Bakın biz şu anda 6000 tane işçi alıyoruz. Değişik meslek kümelerinden hepsinden var. Yani takviye hizmetlerinden, meslek işçilerine kadar psikolog, sosyolog aklınıza gelebilecek pek çok başlıkta. Bilhassa ben vilayet müdürlerimize, çalışma arkadaşlarımıza şunu söyledim. Dedim ki, lütfen ek dersli olarak çalışan arkadaşlarımız müracaat etsinler ve takıma talip olsunlar. Onlar daha avantajlı olabilirler zira işi de biliyorlar.
KPSS ye girecek ve müracaat edecek, KPSS puanına nazaran de sıralamadan çağıracağız. Artık bir kısmı tayin istemediği için, nizamını bozmak istemediği için, rastgele bir halde diğer bir yere gitmek istemediği için ya da KPSS ye girmek istemediği için ek ders olarak devam etmeyi tercih ediyor. Ondan sonra takıma alın! Bakın bu adil değil.

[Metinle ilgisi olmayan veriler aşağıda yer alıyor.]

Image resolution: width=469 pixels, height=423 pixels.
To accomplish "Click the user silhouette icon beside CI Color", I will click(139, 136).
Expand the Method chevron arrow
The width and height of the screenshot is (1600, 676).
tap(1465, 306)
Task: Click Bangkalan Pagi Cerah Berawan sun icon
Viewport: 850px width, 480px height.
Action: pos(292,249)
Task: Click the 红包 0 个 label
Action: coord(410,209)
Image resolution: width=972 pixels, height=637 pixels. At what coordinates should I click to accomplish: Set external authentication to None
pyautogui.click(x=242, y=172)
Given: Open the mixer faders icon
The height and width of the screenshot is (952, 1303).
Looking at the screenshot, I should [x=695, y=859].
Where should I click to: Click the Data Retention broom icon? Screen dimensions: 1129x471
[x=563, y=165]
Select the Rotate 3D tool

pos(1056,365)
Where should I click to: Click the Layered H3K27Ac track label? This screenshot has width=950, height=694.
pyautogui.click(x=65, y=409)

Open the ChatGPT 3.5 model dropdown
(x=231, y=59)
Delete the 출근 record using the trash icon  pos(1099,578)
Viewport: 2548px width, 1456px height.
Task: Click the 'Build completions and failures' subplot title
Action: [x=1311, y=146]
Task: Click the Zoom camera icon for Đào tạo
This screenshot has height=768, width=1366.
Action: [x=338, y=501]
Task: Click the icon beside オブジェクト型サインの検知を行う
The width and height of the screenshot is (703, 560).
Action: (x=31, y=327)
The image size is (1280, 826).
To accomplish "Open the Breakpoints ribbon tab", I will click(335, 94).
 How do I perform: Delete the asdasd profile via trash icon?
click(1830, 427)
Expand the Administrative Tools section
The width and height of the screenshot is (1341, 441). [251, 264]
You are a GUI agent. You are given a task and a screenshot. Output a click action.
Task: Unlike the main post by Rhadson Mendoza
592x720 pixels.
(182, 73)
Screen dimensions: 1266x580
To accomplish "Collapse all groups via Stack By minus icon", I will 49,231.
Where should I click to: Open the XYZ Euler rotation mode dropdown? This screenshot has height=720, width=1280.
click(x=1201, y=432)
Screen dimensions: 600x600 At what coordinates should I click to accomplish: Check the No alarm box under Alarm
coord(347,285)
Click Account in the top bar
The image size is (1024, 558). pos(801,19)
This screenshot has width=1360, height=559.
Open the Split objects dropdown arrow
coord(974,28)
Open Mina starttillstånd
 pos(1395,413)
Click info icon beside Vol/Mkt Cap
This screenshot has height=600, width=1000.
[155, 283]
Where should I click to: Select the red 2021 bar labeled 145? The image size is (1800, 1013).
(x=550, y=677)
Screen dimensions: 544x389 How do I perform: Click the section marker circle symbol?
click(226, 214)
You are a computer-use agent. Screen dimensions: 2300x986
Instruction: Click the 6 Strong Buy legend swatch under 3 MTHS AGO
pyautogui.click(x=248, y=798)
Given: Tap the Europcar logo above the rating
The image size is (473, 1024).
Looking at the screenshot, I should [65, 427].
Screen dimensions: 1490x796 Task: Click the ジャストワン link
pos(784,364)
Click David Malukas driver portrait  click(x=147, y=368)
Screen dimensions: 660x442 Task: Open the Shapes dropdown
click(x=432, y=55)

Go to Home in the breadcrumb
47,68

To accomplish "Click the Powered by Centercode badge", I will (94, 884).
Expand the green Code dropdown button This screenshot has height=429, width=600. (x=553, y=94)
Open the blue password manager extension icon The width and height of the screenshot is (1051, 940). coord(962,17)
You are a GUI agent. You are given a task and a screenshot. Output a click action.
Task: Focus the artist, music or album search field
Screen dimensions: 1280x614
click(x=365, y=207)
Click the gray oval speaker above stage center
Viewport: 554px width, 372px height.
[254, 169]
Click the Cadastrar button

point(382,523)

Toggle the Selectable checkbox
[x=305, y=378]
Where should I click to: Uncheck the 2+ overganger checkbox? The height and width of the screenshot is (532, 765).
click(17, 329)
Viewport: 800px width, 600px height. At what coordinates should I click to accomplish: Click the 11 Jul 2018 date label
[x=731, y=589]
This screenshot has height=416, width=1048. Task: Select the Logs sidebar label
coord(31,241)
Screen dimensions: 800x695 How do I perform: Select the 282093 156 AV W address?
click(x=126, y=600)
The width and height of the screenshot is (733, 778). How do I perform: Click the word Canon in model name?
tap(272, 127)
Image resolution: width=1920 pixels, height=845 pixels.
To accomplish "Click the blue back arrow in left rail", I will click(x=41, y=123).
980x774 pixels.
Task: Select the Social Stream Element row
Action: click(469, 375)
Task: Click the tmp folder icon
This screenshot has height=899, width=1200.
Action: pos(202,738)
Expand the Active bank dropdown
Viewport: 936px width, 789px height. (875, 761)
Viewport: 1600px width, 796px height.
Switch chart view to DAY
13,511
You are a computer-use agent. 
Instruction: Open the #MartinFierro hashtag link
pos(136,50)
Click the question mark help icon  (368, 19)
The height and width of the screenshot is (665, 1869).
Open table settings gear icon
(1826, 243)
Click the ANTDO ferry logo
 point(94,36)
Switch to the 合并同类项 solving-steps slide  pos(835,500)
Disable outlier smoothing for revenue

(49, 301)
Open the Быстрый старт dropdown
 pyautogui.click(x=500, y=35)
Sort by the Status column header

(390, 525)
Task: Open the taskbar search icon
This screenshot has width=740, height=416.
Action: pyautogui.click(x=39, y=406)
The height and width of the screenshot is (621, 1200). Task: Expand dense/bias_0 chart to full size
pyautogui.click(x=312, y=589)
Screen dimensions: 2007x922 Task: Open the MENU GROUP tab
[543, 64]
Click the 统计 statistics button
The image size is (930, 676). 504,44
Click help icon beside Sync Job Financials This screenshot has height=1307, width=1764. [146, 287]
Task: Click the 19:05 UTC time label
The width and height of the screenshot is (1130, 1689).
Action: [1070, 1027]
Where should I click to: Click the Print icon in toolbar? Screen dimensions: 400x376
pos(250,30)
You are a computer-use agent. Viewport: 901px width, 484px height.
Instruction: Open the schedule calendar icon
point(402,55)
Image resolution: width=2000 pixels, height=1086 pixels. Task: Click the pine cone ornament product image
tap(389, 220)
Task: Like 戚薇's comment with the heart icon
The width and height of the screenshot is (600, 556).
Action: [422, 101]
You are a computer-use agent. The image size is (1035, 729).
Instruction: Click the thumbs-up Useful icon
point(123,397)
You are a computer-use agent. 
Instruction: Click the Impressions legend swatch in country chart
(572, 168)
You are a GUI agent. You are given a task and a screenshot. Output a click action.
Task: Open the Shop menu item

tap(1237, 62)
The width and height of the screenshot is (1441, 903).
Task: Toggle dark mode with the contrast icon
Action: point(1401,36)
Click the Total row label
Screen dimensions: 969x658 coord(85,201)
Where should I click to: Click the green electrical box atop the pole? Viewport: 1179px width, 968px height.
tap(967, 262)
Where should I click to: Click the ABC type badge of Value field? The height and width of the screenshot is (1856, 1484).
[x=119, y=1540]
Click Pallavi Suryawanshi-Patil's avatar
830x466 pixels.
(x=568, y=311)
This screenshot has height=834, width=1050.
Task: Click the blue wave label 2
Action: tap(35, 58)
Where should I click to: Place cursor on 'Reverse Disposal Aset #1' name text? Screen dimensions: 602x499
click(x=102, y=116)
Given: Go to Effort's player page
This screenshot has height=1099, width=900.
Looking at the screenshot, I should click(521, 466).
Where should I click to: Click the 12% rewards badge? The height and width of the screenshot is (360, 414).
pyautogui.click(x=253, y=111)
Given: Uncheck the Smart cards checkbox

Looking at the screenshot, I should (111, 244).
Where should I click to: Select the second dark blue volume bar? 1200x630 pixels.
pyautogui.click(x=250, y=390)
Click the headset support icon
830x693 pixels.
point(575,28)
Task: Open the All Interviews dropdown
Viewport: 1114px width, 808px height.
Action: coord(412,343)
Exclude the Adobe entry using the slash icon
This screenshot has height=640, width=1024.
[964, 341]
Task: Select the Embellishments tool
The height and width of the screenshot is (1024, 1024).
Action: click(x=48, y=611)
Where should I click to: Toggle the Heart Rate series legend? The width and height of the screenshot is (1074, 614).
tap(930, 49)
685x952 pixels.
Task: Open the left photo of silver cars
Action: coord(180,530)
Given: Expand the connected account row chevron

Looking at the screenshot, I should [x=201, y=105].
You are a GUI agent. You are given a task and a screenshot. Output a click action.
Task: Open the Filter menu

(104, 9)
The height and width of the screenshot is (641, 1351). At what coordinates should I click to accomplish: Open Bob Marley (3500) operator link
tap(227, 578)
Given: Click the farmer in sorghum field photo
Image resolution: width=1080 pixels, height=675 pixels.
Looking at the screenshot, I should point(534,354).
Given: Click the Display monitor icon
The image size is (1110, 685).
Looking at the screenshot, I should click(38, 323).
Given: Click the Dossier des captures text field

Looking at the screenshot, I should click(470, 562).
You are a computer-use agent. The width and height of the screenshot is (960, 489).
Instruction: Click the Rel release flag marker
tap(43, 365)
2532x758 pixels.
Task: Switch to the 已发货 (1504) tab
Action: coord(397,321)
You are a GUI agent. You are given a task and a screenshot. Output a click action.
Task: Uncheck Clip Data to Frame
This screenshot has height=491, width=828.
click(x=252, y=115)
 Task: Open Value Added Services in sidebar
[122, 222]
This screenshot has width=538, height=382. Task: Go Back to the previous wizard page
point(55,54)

“ONLARA HAYAL SATMA PEŞİNDE DEĞİLİM”
Bir kez öncelikle arkadaşlarımız zati bu kuralları bilerek başladılar ve onun üzerinden devam ediyorlar. Lakin buna karşın ben daima şunu söylüyorum, onlar bizim çalışma arkadaşlarımız. Biz onların ortasındaki iş barışını, adaleti, hakkaniyeti tesis etmekle yükümlüyüz fakat bunu yaparken esasen bilerek başladıkları bir süreçte başkalarını yani imtihana girmiş, mülakata girmiş muhakkak birtakım etaplardan geçmiş tayin olmuş, çeşitli bölgelerde misyon yapmış arkadaşlarımızın önüne geçmeyi beklemesinler. Bunu çok açık ve net söylüyorum. Hiç o denli umut vaat edip onlara bir hayal satma peşinde de değilim.
Çok açık bir biçimde söylüyorum. Bu sizin aslında tercih ettiğiniz başta şartlarını bilerek başladığınız bir süreç fakat başladıktan 3 gün sonra bize takım olmaz. Takımın kaideleri var, beşerler imtihana giriyorlar. Muhakkak birtakım kademelerden geçiyorlar. Ona tabi olmayı istemeyip arttan dolanmak da olmaz. Çalışma arkadaşlarımız olarak başımızın üstünde yerleri var fakat bizim herkese adil davranmamız gerekiyor.”